### Your task:
From the line containing "[Article Rating of 5] (291, 118)" down to the last line of the material, return those lines verbatim and only those.

/---

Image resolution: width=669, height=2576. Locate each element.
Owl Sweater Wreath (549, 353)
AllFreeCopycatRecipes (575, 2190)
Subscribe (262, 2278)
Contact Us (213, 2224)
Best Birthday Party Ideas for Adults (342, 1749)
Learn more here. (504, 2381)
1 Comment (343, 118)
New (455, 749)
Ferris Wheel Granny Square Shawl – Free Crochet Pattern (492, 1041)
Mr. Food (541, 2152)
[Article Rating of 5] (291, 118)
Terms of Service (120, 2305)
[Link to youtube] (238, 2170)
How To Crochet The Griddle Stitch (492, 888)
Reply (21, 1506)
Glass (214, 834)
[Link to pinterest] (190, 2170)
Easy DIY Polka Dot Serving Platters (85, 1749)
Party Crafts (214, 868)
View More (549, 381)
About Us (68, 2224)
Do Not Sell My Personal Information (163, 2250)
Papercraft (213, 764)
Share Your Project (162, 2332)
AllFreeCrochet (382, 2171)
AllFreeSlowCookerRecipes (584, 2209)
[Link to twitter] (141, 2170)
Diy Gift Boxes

\---

### Response:
[Article Rating of 5] (291, 118)
Terms of Service (120, 2305)
[Link to youtube] (238, 2170)
How To Crochet The Griddle Stitch (492, 888)
Reply (21, 1506)
Glass (214, 834)
[Link to pinterest] (190, 2170)
Easy DIY Polka Dot Serving Platters (85, 1749)
Party Crafts (214, 868)
View More (549, 381)
About Us (68, 2224)
Do Not Sell My Personal Information (163, 2250)
Papercraft (213, 764)
Share Your Project (162, 2332)
AllFreeCrochet (382, 2171)
AllFreeSlowCookerRecipes (584, 2209)
[Link to twitter] (141, 2170)
Diy Gift Boxes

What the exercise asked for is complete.